_PAGE_:
# A question about RAM



## WelshMikey (Feb 11, 2021)

My VST pianos never sound as good as they should, I get far superiors quality and response from my onboard sounds. 

I have a fairly capable system (I can play games on ultra settings and have a Motu M2 sound card) but I only have 8gb ram. Despite this, even when using my vst's I never go above 6gb ram usage. So is there any benefit to upgrading my RAM?


I don't think it is relevant but just in case, my graphics card also has 8gb.

Sorry for noob question I just see everyone reccomend 16gb minimum so not sure if I am missing something here. I normally use a buffer of 128-256 whilst practicing giving me a latency of around 2.7 but the sound always feels muffled and I get some crackles.


----------



## widescreen (Feb 12, 2021)

I'd say (as an IT specialist) if you do not use more than 1 or 2 VSTs at the same time you won't benefit of more RAM (given the information that's here).
What's missing: Which CPU do you have? Do these crackles vanish if you go to a 1024 buffer? Which piano VSTs do you use?


----------



## WelshMikey (Feb 12, 2021)

widescreen said:


> I'd say (as an IT specialist) if you do not use more than 1 or 2 VSTs at the same time you won't benefit of more RAM (given the information that's here).
> What's missing: Which CPU do you have? Do these crackles vanish if you go to a 1024 buffer? Which piano VSTs do you use?


Thank you for the reply. I have an AMD Ryzen 5 3400G processor, I use two piano VST's native instruments the gentleman and xlns addictive keys studio grand. Of the two the gentleman is far worse, I can improve the muddiness with velocity responses but then it loses all its warmth and bass. Both pianos crackle.

_GIVEN DATA_:
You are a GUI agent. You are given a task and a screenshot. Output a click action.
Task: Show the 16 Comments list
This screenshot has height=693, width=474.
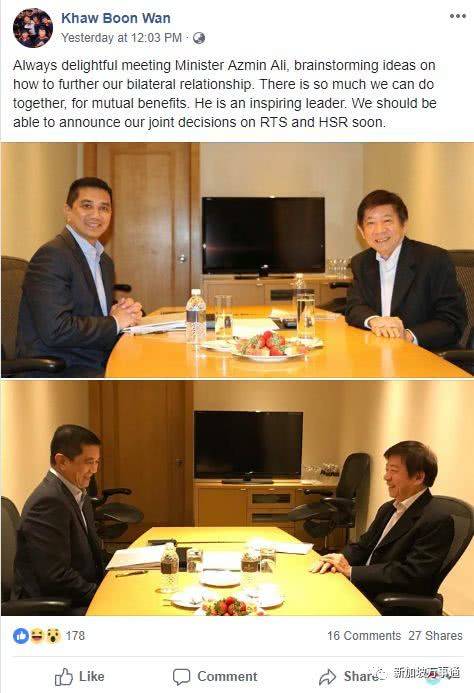click(364, 636)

_DIRECTIONS_: Reproduce the forum thread about RAM in full, word for word.

_COMPLETE OUTPUT_:
# A question about RAM



## WelshMikey (Feb 11, 2021)

My VST pianos never sound as good as they should, I get far superiors quality and response from my onboard sounds. 

I have a fairly capable system (I can play games on ultra settings and have a Motu M2 sound card) but I only have 8gb ram. Despite this, even when using my vst's I never go above 6gb ram usage. So is there any benefit to upgrading my RAM?


I don't think it is relevant but just in case, my graphics card also has 8gb.

Sorry for noob question I just see everyone reccomend 16gb minimum so not sure if I am missing something here. I normally use a buffer of 128-256 whilst practicing giving me a latency of around 2.7 but the sound always feels muffled and I get some crackles.


----------



## widescreen (Feb 12, 2021)

I'd say (as an IT specialist) if you do not use more than 1 or 2 VSTs at the same time you won't benefit of more RAM (given the information that's here).
What's missing: Which CPU do you have? Do these crackles vanish if you go to a 1024 buffer? Which piano VSTs do you use?


----------



## WelshMikey (Feb 12, 2021)

widescreen said:


> I'd say (as an IT specialist) if you do not use more than 1 or 2 VSTs at the same time you won't benefit of more RAM (given the information that's here).
> What's missing: Which CPU do you have? Do these crackles vanish if you go to a 1024 buffer? Which piano VSTs do you use?


Thank you for the reply. I have an AMD Ryzen 5 3400G processor, I use two piano VST's native instruments the gentleman and xlns addictive keys studio grand. Of the two the gentleman is far worse, I can improve the muddiness with velocity responses but then it loses all its warmth and bass. Both pianos crackle.